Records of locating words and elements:
★ ★ ★ ★ ★ ★ ★

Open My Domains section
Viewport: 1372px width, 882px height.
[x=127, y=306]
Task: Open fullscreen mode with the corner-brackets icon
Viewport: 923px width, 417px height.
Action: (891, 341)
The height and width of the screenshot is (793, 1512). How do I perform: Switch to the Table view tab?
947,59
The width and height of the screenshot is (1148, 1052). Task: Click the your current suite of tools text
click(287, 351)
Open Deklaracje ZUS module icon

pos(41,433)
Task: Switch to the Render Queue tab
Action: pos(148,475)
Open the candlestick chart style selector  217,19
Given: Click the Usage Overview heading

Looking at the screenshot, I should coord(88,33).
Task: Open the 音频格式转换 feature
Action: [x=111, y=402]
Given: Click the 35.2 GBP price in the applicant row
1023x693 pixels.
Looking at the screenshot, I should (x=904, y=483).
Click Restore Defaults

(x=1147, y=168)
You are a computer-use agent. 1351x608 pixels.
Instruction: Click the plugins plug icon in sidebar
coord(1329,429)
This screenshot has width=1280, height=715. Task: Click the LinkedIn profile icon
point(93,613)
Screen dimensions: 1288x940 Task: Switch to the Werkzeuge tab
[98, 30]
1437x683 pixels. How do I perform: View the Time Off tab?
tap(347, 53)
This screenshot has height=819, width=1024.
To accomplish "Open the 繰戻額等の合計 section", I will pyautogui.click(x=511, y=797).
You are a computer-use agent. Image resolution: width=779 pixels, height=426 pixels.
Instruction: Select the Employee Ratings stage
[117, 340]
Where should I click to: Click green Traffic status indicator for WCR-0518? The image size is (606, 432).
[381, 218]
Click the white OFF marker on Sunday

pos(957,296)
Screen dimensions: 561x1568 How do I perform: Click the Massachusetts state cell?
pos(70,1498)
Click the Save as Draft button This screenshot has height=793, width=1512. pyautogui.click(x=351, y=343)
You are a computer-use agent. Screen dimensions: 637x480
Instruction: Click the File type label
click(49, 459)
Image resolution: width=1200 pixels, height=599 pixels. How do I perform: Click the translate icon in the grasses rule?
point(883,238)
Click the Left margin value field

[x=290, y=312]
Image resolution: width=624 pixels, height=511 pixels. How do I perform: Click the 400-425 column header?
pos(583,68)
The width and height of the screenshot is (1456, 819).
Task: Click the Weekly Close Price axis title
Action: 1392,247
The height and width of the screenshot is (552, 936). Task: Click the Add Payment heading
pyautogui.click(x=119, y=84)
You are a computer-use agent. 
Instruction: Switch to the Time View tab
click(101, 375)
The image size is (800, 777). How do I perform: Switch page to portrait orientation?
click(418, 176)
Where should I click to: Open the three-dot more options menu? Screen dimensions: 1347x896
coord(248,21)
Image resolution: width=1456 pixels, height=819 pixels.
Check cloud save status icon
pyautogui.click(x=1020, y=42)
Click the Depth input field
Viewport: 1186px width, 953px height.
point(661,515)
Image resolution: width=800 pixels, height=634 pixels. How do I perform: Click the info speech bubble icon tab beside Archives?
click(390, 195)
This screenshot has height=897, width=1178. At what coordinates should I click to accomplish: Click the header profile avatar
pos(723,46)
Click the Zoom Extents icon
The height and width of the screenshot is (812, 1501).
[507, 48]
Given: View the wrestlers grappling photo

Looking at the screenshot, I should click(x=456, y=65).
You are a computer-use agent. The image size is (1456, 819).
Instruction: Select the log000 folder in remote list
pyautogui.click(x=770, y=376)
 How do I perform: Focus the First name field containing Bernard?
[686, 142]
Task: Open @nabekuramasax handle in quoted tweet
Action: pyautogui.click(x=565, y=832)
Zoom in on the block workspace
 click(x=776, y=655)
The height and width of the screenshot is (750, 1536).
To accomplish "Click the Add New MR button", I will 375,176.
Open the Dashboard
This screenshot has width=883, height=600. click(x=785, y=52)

★ ★ ★ ★ ★ ★ ★

- [YOUR GOAL]: Copy out all of the records above line for line, without changing anything.

- [ANSWER FOR THE TASK]:
Open My Domains section
Viewport: 1372px width, 882px height.
[x=127, y=306]
Task: Open fullscreen mode with the corner-brackets icon
Viewport: 923px width, 417px height.
Action: (891, 341)
The height and width of the screenshot is (793, 1512). How do I perform: Switch to the Table view tab?
947,59
The width and height of the screenshot is (1148, 1052). Task: Click the your current suite of tools text
click(287, 351)
Open Deklaracje ZUS module icon

pos(41,433)
Task: Switch to the Render Queue tab
Action: pos(148,475)
Open the candlestick chart style selector  217,19
Given: Click the Usage Overview heading

Looking at the screenshot, I should coord(88,33).
Task: Open the 音频格式转换 feature
Action: [x=111, y=402]
Given: Click the 35.2 GBP price in the applicant row
1023x693 pixels.
Looking at the screenshot, I should (x=904, y=483).
Click Restore Defaults

(x=1147, y=168)
You are a computer-use agent. 1351x608 pixels.
Instruction: Click the plugins plug icon in sidebar
coord(1329,429)
This screenshot has width=1280, height=715. Task: Click the LinkedIn profile icon
point(93,613)
Screen dimensions: 1288x940 Task: Switch to the Werkzeuge tab
[98, 30]
1437x683 pixels. How do I perform: View the Time Off tab?
tap(347, 53)
This screenshot has height=819, width=1024.
To accomplish "Open the 繰戻額等の合計 section", I will pyautogui.click(x=511, y=797).
You are a computer-use agent. Image resolution: width=779 pixels, height=426 pixels.
Instruction: Select the Employee Ratings stage
[117, 340]
Where should I click to: Click green Traffic status indicator for WCR-0518? The image size is (606, 432).
[381, 218]
Click the white OFF marker on Sunday

pos(957,296)
Screen dimensions: 561x1568 How do I perform: Click the Massachusetts state cell?
pos(70,1498)
Click the Save as Draft button This screenshot has height=793, width=1512. pyautogui.click(x=351, y=343)
You are a computer-use agent. Screen dimensions: 637x480
Instruction: Click the File type label
click(49, 459)
Image resolution: width=1200 pixels, height=599 pixels. How do I perform: Click the translate icon in the grasses rule?
point(883,238)
Click the Left margin value field

[x=290, y=312]
Image resolution: width=624 pixels, height=511 pixels. How do I perform: Click the 400-425 column header?
pos(583,68)
The width and height of the screenshot is (1456, 819).
Task: Click the Weekly Close Price axis title
Action: 1392,247
The height and width of the screenshot is (552, 936). Task: Click the Add Payment heading
pyautogui.click(x=119, y=84)
You are a computer-use agent. 
Instruction: Switch to the Time View tab
click(101, 375)
The image size is (800, 777). How do I perform: Switch page to portrait orientation?
click(418, 176)
Where should I click to: Open the three-dot more options menu? Screen dimensions: 1347x896
coord(248,21)
Image resolution: width=1456 pixels, height=819 pixels.
Check cloud save status icon
pyautogui.click(x=1020, y=42)
Click the Depth input field
Viewport: 1186px width, 953px height.
point(661,515)
Image resolution: width=800 pixels, height=634 pixels. How do I perform: Click the info speech bubble icon tab beside Archives?
click(390, 195)
This screenshot has height=897, width=1178. At what coordinates should I click to accomplish: Click the header profile avatar
pos(723,46)
Click the Zoom Extents icon
The height and width of the screenshot is (812, 1501).
[507, 48]
Given: View the wrestlers grappling photo

Looking at the screenshot, I should click(x=456, y=65).
You are a computer-use agent. The image size is (1456, 819).
Instruction: Select the log000 folder in remote list
pyautogui.click(x=770, y=376)
 How do I perform: Focus the First name field containing Bernard?
[686, 142]
Task: Open @nabekuramasax handle in quoted tweet
Action: pyautogui.click(x=565, y=832)
Zoom in on the block workspace
 click(x=776, y=655)
The height and width of the screenshot is (750, 1536).
To accomplish "Click the Add New MR button", I will 375,176.
Open the Dashboard
This screenshot has width=883, height=600. click(x=785, y=52)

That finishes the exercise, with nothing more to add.